Les conséquences de l’Arrêt Perruche pour la profession médicale

Publié le : 17 décembre 2001

La jurisprudence Perruche n’est pas sans conséquence pour l’ensemble de la profession médicale. Outre, le problème purement éthique posé par une telle décision, la justice a décidé que l’acte de mise au monde peut être un préjudice à l’enfant qui naît handicapé. Le médecin qui n’a alors pas pu ou pas su déceler ce handicap est rendu responsable de la naissance de cet enfant. Or le diagnostic anténatal infaillible n’existe pas.
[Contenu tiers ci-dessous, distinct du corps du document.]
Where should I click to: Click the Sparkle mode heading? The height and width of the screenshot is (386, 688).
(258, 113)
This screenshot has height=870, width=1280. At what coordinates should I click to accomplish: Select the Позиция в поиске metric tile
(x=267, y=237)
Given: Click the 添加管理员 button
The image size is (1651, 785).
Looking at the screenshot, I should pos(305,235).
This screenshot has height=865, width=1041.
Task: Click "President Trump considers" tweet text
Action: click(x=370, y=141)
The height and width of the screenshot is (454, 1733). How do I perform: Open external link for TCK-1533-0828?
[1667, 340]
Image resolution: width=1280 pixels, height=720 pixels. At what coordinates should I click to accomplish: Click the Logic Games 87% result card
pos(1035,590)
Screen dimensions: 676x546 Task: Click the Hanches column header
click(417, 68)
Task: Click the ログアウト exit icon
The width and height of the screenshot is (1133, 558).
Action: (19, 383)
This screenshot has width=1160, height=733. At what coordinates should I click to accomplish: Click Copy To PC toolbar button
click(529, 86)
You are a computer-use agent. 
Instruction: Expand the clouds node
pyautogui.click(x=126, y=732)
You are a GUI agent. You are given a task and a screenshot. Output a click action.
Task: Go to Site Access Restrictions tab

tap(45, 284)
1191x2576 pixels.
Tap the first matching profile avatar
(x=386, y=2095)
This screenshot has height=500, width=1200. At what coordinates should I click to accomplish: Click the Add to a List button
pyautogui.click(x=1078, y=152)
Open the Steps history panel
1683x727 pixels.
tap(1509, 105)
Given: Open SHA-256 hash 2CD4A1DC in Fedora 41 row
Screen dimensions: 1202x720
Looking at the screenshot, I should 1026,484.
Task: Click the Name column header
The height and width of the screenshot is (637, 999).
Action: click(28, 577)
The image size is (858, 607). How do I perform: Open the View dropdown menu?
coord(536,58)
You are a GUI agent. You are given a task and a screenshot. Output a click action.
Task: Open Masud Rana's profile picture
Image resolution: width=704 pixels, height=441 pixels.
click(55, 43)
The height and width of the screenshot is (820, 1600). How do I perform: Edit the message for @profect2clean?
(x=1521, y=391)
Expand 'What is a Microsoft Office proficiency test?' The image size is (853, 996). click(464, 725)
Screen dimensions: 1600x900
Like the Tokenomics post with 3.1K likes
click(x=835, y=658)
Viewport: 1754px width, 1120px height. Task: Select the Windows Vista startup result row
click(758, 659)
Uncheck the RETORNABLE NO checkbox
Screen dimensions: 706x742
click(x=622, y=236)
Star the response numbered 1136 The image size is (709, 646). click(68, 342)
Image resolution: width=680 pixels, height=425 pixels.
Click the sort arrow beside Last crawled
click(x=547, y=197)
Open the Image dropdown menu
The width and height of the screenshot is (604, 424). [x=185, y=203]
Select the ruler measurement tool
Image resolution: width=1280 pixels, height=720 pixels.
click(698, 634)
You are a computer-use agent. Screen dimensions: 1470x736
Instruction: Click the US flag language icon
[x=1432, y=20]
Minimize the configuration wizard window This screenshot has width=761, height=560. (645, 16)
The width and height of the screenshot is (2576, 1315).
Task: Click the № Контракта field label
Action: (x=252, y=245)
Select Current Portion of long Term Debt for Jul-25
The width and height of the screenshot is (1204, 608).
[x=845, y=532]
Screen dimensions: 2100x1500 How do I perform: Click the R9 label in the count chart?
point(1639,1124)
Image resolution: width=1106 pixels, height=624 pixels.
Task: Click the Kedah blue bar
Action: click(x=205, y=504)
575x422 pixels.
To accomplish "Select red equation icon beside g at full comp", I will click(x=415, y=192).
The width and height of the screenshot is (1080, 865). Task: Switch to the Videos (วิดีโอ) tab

Le projet de loi déposé par Jean-François Mattéi aurait pu résoudre non seulement le problème de l’eugénisme mais aussi celui de la vulnérabilité des professionnels de santé. Mais les querelles politiques ont pris le dessus. Elisabeth Guigou a choisi de remettre à plus tard ce débat. Il n’est pas impossible par ailleurs que le gouvernement ait rejeté la proposition Mattéi, simplement parce qu’elle venait de la droite et qu’elle mettait l’accent sur la lenteur du gouvernement à procéder à des réformes indispensables et urgentes. Les médecins s’indigent d’une telle procédure et soulignent que Madame Guigou sous estime l’indignation des spécialistes concernés.
Concrètement, le Sou médical va porter en 2002 les primes des chirurgiens gynécologistes à 82 716F au lieu de 52 700 FF en 2001, à 45 720 FF pour un obstétricien au lieu de 29 550 FF. Il faudrait donc qu’un gynécologue-obstétricien fasse 240 accouchements dans l’année pour s’en sortir au lieu de 150-160 en moyenne actuellement. Sans aide, les 3000 accoucheurs dont 1800 privés vont donc être contraints de stopper leur activité. Quant aux praticiens du secteur public, ils s’apprêtent à suivre le mouvement. Ainsi, le centre de diagnostic anténatal du CHU d’Angers cessera toute activité à partir du 1er janvier.